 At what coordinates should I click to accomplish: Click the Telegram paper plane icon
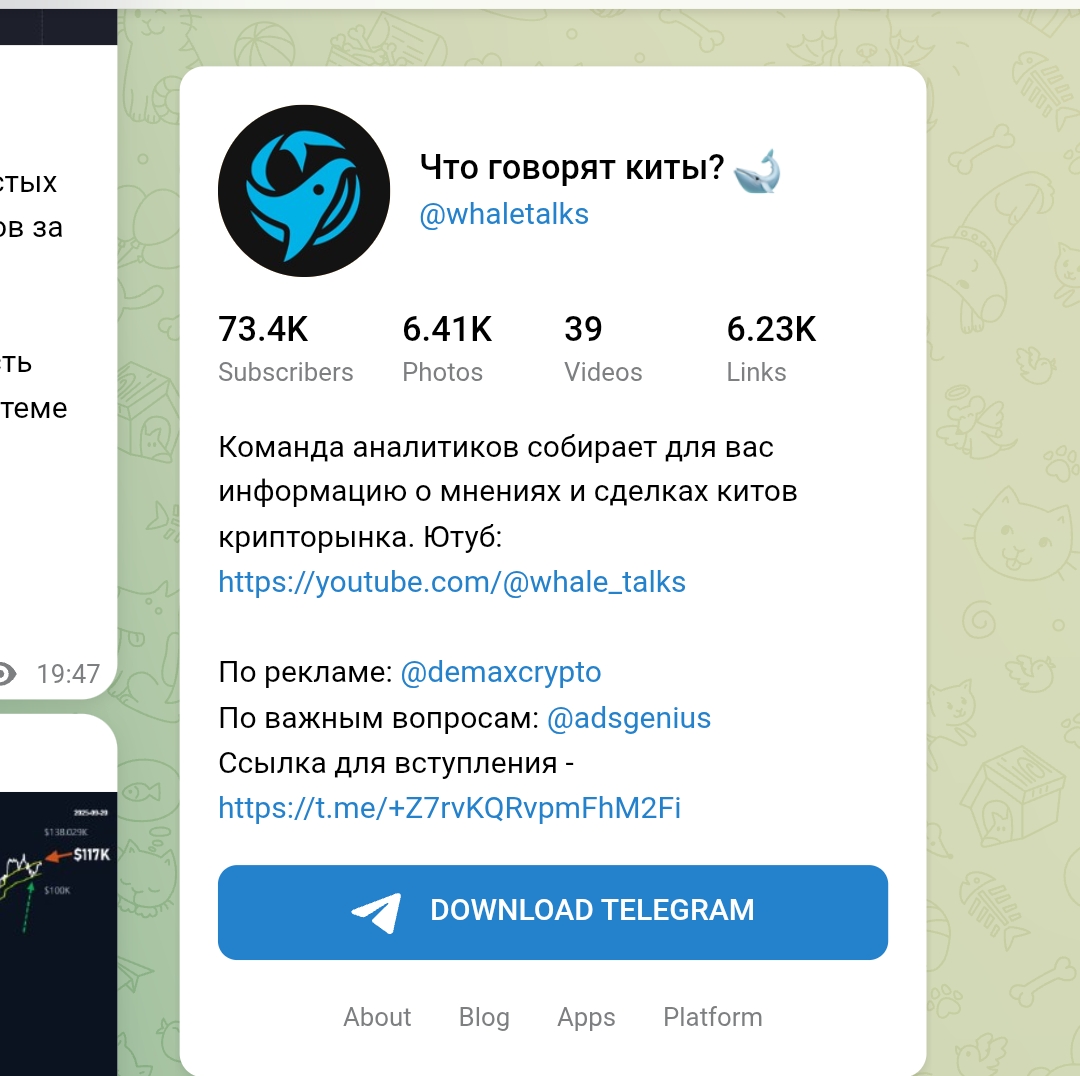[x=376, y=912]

...

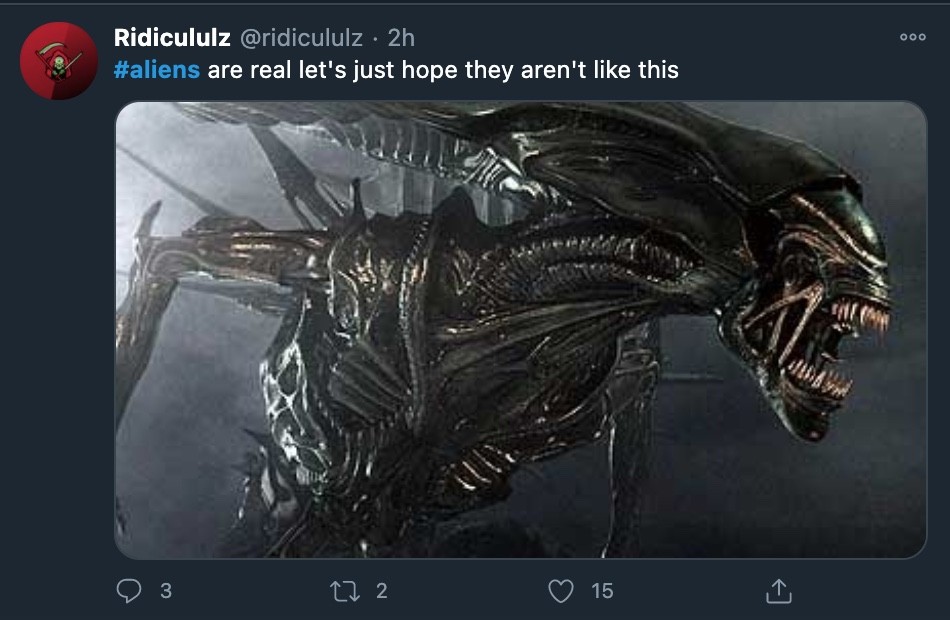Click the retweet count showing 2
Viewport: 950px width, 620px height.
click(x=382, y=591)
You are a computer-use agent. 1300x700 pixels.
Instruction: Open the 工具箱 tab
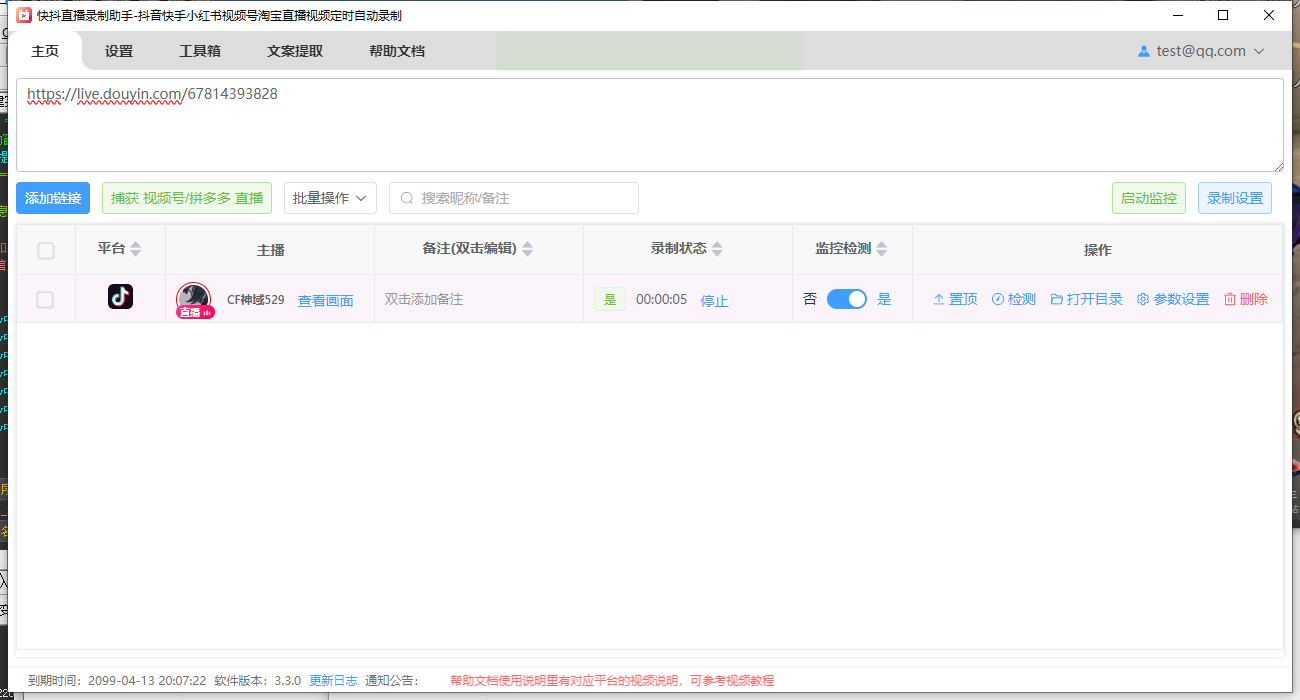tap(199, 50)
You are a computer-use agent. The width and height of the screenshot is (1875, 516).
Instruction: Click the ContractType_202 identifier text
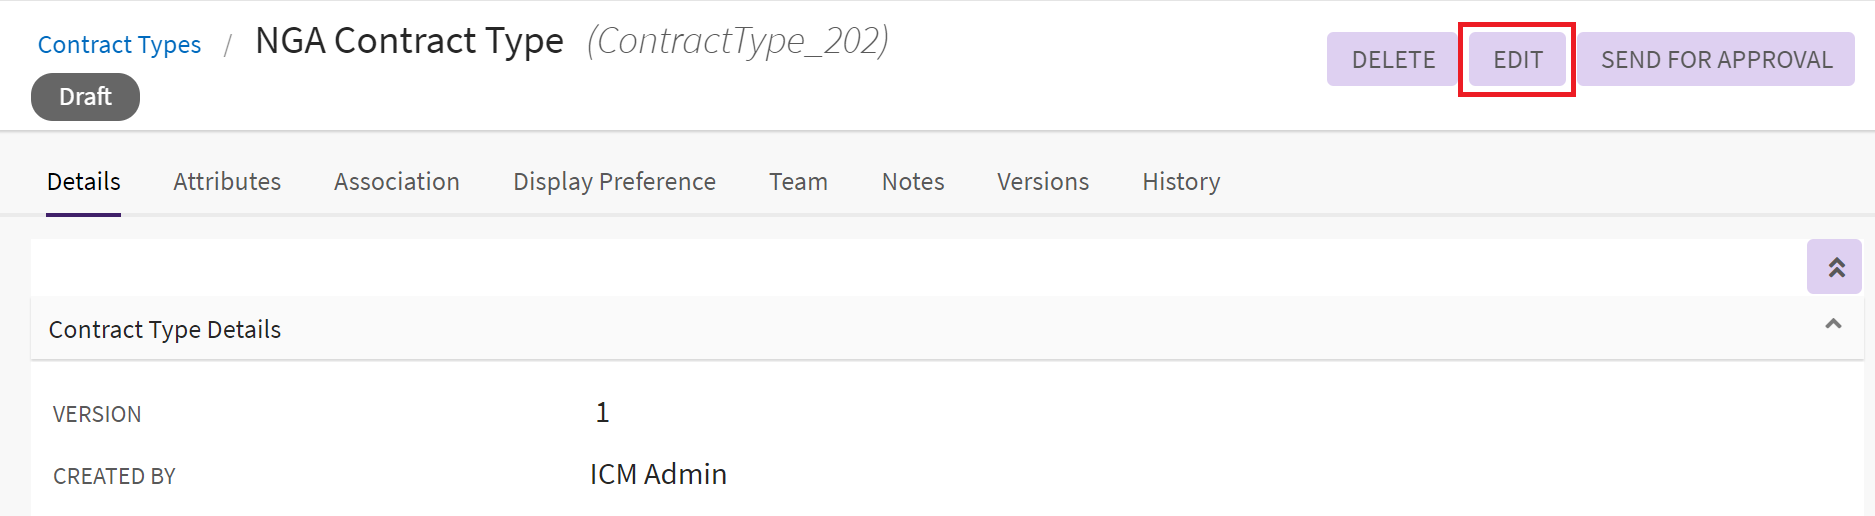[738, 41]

**TASK DESCRIPTION:** Line count for "agent": count the lines in the records above that contain this word, and write only the number.

**SOLVED EXERCISE:** 2